Copy the rows below word for word.

[Start of RECORD EXTRACTS]

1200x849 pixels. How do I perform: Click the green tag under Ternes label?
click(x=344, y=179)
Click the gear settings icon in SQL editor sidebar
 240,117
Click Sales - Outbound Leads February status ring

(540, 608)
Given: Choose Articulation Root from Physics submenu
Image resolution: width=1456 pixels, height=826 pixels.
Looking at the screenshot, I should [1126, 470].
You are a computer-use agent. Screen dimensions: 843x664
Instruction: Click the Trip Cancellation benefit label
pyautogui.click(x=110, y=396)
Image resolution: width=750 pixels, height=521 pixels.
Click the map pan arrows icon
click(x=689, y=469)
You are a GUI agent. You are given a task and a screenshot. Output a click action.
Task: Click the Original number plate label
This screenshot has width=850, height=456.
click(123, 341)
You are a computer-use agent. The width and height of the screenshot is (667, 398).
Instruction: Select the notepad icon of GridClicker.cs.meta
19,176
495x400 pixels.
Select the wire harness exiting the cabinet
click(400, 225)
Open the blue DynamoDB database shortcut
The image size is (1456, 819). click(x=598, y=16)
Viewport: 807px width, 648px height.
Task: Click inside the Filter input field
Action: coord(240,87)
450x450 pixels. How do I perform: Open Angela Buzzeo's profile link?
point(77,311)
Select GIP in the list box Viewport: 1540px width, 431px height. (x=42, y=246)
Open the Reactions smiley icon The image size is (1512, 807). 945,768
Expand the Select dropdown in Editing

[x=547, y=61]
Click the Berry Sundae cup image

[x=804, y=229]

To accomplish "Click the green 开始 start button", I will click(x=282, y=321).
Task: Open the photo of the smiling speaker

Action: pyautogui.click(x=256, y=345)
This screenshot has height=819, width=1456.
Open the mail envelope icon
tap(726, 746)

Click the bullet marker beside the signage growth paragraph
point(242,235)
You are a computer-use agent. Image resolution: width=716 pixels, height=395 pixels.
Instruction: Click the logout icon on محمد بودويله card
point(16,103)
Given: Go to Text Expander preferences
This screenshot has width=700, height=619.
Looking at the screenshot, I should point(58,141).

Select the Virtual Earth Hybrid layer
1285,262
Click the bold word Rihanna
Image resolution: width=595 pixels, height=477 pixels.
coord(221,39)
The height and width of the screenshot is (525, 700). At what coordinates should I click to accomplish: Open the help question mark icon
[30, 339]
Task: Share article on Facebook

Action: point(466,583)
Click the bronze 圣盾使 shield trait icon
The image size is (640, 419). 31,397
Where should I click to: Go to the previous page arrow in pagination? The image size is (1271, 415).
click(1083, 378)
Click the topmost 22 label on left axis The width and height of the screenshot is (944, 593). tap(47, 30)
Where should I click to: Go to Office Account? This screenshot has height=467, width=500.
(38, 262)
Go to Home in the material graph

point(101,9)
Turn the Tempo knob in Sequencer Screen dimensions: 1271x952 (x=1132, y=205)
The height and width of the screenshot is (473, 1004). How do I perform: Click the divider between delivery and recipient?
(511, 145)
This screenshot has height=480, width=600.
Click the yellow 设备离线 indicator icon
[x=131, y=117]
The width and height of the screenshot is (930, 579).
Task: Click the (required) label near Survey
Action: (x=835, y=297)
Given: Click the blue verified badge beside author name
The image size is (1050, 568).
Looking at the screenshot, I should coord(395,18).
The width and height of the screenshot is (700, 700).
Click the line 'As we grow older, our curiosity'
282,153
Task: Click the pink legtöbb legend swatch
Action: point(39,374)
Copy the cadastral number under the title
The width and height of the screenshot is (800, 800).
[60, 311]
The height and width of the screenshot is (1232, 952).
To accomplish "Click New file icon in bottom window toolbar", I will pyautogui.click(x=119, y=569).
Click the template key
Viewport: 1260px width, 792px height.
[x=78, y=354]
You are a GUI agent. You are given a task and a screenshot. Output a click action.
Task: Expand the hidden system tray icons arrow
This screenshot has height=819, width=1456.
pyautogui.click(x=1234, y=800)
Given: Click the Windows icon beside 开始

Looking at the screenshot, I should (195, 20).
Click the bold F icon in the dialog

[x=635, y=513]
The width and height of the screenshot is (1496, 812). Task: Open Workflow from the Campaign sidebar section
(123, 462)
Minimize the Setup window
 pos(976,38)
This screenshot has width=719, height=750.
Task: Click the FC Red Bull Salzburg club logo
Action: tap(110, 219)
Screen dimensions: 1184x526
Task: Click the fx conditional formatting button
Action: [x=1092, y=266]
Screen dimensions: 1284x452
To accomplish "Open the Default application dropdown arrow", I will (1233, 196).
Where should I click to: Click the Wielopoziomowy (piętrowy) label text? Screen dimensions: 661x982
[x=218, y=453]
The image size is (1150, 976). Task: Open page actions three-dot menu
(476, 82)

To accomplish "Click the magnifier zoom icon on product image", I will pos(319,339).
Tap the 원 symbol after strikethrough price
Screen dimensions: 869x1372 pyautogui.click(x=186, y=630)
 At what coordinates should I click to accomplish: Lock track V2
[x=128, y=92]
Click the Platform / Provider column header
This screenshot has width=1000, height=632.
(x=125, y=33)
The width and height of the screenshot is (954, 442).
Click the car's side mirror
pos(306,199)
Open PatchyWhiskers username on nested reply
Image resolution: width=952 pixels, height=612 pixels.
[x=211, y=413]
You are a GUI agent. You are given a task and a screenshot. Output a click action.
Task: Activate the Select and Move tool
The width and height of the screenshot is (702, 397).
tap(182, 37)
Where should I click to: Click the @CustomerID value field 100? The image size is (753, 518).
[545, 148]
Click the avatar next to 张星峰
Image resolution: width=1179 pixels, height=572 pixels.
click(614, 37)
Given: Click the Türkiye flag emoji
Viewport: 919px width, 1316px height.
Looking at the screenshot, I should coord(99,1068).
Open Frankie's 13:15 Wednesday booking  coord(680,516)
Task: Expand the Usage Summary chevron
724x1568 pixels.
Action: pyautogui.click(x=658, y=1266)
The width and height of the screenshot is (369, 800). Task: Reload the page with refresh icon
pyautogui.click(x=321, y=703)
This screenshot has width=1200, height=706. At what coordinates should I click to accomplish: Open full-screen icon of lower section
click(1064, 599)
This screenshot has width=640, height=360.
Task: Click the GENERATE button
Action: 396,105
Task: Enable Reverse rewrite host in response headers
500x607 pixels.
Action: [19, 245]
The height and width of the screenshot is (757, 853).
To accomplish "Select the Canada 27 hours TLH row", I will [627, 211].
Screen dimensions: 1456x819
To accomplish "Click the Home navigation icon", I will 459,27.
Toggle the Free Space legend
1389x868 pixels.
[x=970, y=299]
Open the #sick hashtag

[End of RECORD EXTRACTS]

- _WRITTEN SOLUTION_
1200x849 pixels. How do I perform: Click the green tag under Ternes label?
click(x=344, y=179)
Click the gear settings icon in SQL editor sidebar
 240,117
Click Sales - Outbound Leads February status ring

(540, 608)
Given: Choose Articulation Root from Physics submenu
Image resolution: width=1456 pixels, height=826 pixels.
Looking at the screenshot, I should [1126, 470].
You are a computer-use agent. Screen dimensions: 843x664
Instruction: Click the Trip Cancellation benefit label
pyautogui.click(x=110, y=396)
Image resolution: width=750 pixels, height=521 pixels.
Click the map pan arrows icon
click(x=689, y=469)
You are a GUI agent. You are given a task and a screenshot. Output a click action.
Task: Click the Original number plate label
This screenshot has width=850, height=456.
click(123, 341)
You are a computer-use agent. The width and height of the screenshot is (667, 398).
Instruction: Select the notepad icon of GridClicker.cs.meta
19,176
495x400 pixels.
Select the wire harness exiting the cabinet
click(400, 225)
Open the blue DynamoDB database shortcut
The image size is (1456, 819). click(x=598, y=16)
Viewport: 807px width, 648px height.
Task: Click inside the Filter input field
Action: coord(240,87)
450x450 pixels. How do I perform: Open Angela Buzzeo's profile link?
point(77,311)
Select GIP in the list box Viewport: 1540px width, 431px height. (x=42, y=246)
Open the Reactions smiley icon The image size is (1512, 807). 945,768
Expand the Select dropdown in Editing

[x=547, y=61]
Click the Berry Sundae cup image

[x=804, y=229]

To accomplish "Click the green 开始 start button", I will click(x=282, y=321).
Task: Open the photo of the smiling speaker

Action: pyautogui.click(x=256, y=345)
This screenshot has height=819, width=1456.
Open the mail envelope icon
tap(726, 746)

Click the bullet marker beside the signage growth paragraph
point(242,235)
You are a computer-use agent. Image resolution: width=716 pixels, height=395 pixels.
Instruction: Click the logout icon on محمد بودويله card
point(16,103)
Given: Go to Text Expander preferences
This screenshot has width=700, height=619.
Looking at the screenshot, I should point(58,141).

Select the Virtual Earth Hybrid layer
1285,262
Click the bold word Rihanna
Image resolution: width=595 pixels, height=477 pixels.
coord(221,39)
The height and width of the screenshot is (525, 700). At what coordinates should I click to accomplish: Open the help question mark icon
[30, 339]
Task: Share article on Facebook

Action: point(466,583)
Click the bronze 圣盾使 shield trait icon
The image size is (640, 419). 31,397
Where should I click to: Go to the previous page arrow in pagination? The image size is (1271, 415).
click(1083, 378)
Click the topmost 22 label on left axis The width and height of the screenshot is (944, 593). tap(47, 30)
Where should I click to: Go to Office Account? This screenshot has height=467, width=500.
(38, 262)
Go to Home in the material graph

point(101,9)
Turn the Tempo knob in Sequencer Screen dimensions: 1271x952 (x=1132, y=205)
The height and width of the screenshot is (473, 1004). How do I perform: Click the divider between delivery and recipient?
(511, 145)
This screenshot has height=480, width=600.
Click the yellow 设备离线 indicator icon
[x=131, y=117]
The width and height of the screenshot is (930, 579).
Task: Click the (required) label near Survey
Action: (x=835, y=297)
Given: Click the blue verified badge beside author name
The image size is (1050, 568).
Looking at the screenshot, I should coord(395,18).
The width and height of the screenshot is (700, 700).
Click the line 'As we grow older, our curiosity'
282,153
Task: Click the pink legtöbb legend swatch
Action: point(39,374)
Copy the cadastral number under the title
The width and height of the screenshot is (800, 800).
[60, 311]
The height and width of the screenshot is (1232, 952).
To accomplish "Click New file icon in bottom window toolbar", I will pyautogui.click(x=119, y=569).
Click the template key
Viewport: 1260px width, 792px height.
[x=78, y=354]
You are a GUI agent. You are given a task and a screenshot. Output a click action.
Task: Expand the hidden system tray icons arrow
This screenshot has height=819, width=1456.
pyautogui.click(x=1234, y=800)
Given: Click the Windows icon beside 开始

Looking at the screenshot, I should (195, 20).
Click the bold F icon in the dialog

[x=635, y=513]
The width and height of the screenshot is (1496, 812). Task: Open Workflow from the Campaign sidebar section
(123, 462)
Minimize the Setup window
 pos(976,38)
This screenshot has width=719, height=750.
Task: Click the FC Red Bull Salzburg club logo
Action: tap(110, 219)
Screen dimensions: 1184x526
Task: Click the fx conditional formatting button
Action: [x=1092, y=266]
Screen dimensions: 1284x452
To accomplish "Open the Default application dropdown arrow", I will (1233, 196).
Where should I click to: Click the Wielopoziomowy (piętrowy) label text? Screen dimensions: 661x982
[x=218, y=453]
The image size is (1150, 976). Task: Open page actions three-dot menu
(476, 82)

To accomplish "Click the magnifier zoom icon on product image", I will pos(319,339).
Tap the 원 symbol after strikethrough price
Screen dimensions: 869x1372 pyautogui.click(x=186, y=630)
 At what coordinates should I click to accomplish: Lock track V2
[x=128, y=92]
Click the Platform / Provider column header
This screenshot has width=1000, height=632.
(x=125, y=33)
The width and height of the screenshot is (954, 442).
Click the car's side mirror
pos(306,199)
Open PatchyWhiskers username on nested reply
Image resolution: width=952 pixels, height=612 pixels.
[x=211, y=413]
You are a GUI agent. You are given a task and a screenshot. Output a click action.
Task: Activate the Select and Move tool
The width and height of the screenshot is (702, 397).
tap(182, 37)
Where should I click to: Click the @CustomerID value field 100? The image size is (753, 518).
[545, 148]
Click the avatar next to 张星峰
Image resolution: width=1179 pixels, height=572 pixels.
click(614, 37)
Given: Click the Türkiye flag emoji
Viewport: 919px width, 1316px height.
Looking at the screenshot, I should coord(99,1068).
Open Frankie's 13:15 Wednesday booking  coord(680,516)
Task: Expand the Usage Summary chevron
724x1568 pixels.
Action: pyautogui.click(x=658, y=1266)
The width and height of the screenshot is (369, 800). Task: Reload the page with refresh icon
pyautogui.click(x=321, y=703)
This screenshot has width=1200, height=706. At what coordinates should I click to accomplish: Open full-screen icon of lower section
click(1064, 599)
This screenshot has width=640, height=360.
Task: Click the GENERATE button
Action: 396,105
Task: Enable Reverse rewrite host in response headers
500x607 pixels.
Action: [19, 245]
The height and width of the screenshot is (757, 853).
To accomplish "Select the Canada 27 hours TLH row", I will [627, 211].
Screen dimensions: 1456x819
To accomplish "Click the Home navigation icon", I will 459,27.
Toggle the Free Space legend
1389x868 pixels.
[x=970, y=299]
Open the #sick hashtag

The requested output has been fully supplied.